Tuesday, March 5, 2013

From American Idol to Siberia: Ruta Sepetys at Politics & Prose

Did you guys know that Ruta Sepetys was at Politics and Prose in February? Katie headed over there and was able to learn some really cool facts about this fabulous writer of historical fiction. Lucky for us, she took some notes to share. (To find more about P&P's teen events, check out their website)

image from @kidsandprose by Janet Minichiello
 Ruta Sepetys may just be the reigning queen of young adult historical fiction. Her Between Shades of Gray (see more posts on this title here)guts the reader with its truths of suffering, courage, and hope in the bleakest of circumstances set against the backdrop of Siberia during the Stalin years. Her most recent novel, Out of the Easy (see our full review here), is set in 1950s New Orleans, a world of prostitutes, mobsters, and the families we make for ourselves, and draws us into the post-war years that may not have been as glamourous and happy as we’ve come to expect.

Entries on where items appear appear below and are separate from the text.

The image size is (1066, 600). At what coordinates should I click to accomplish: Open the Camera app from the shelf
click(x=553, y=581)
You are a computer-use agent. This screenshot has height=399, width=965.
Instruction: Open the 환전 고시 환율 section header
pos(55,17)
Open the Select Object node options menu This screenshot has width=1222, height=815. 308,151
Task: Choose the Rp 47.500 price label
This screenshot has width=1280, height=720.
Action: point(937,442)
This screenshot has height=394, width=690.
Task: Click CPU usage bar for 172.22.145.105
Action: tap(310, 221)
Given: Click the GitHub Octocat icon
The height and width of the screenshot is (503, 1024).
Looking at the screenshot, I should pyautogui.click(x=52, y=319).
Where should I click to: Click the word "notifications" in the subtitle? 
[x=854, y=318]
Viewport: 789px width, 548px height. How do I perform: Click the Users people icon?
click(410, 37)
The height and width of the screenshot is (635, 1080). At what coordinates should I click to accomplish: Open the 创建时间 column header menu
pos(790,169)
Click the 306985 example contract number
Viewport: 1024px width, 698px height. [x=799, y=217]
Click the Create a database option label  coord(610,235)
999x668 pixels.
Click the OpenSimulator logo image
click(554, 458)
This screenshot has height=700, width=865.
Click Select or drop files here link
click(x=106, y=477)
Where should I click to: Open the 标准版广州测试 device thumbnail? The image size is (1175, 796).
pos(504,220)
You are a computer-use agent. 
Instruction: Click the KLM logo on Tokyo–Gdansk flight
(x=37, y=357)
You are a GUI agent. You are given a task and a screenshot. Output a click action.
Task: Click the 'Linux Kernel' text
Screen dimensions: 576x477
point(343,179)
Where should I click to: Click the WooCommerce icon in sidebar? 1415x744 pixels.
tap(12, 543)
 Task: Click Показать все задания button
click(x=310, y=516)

As a lover of historical fiction in general and Ruta’s work in particular, I arrived at her author event at Politics & Prose expecting someone who had devoted her life to studying historical time periods and events. What I found was something all together more fun and delightful. Ruta went to college on an opera scholarship before eventually majoring in International Finance. She then went on to get a graduate degree in International Management to work in the music industry, which all eventually led to her job on a little show called American Idol.

Now if you’ve read Between Shades of Gray, this may come as no small surprise. But it just so happened that it was her work on this very show that drove her to discover her own story and led her to writing.

If it’s the writing part that you’re interested in, Ruta offered her audience a few tips on being a historical fiction author:

1. Research! Research is what brings the book to life. Interview people when possible (yes, she did ride around New Orleans in a car with a mobster for 8 hours). And read newspapers. Newspapers not only tell you what was going on in the world at that time, but was was being sold, how it was being sold, what people were talking about.

2. Imagine your audience, especially when writing in the first person. For Lena in Between Shades of Gray, Ruta imagined she was addressing a reader 50 years in the future who might find her notebooks. In Out of the Easy, she wrote it as if Josie was confessing all that had happened to Charlotte, someone who she admires and respects, hence the first line, “My mother’s a prostitute,” which sets the tone for the entire book.

3. Find a way to make the story your own. Historical fiction is a way of humanizing statistics through characters and stories, but that doesn’t mean you can’t find a way to use ideas and situations that you wish to explore from current times in these works. Making a story of the past feel relevant to your present gives the work a sense of immediacy and passion.

Ruta also shared some of her favorite books with the caveat that she loves strange, sad books: Ethan Frome by Edith Wharton as well as anything by Roald Dahl, Meg Rosoff, Melina Marchetta, and Truman Capote.

image from @kidsandprose by Janet Minichiello
Hearing Ruta speak about her experiences as a writer was an evening well spent. The same can be said for any day or night spent with one of her books. So check them out, and if you have the opportunity to see her in person--take it!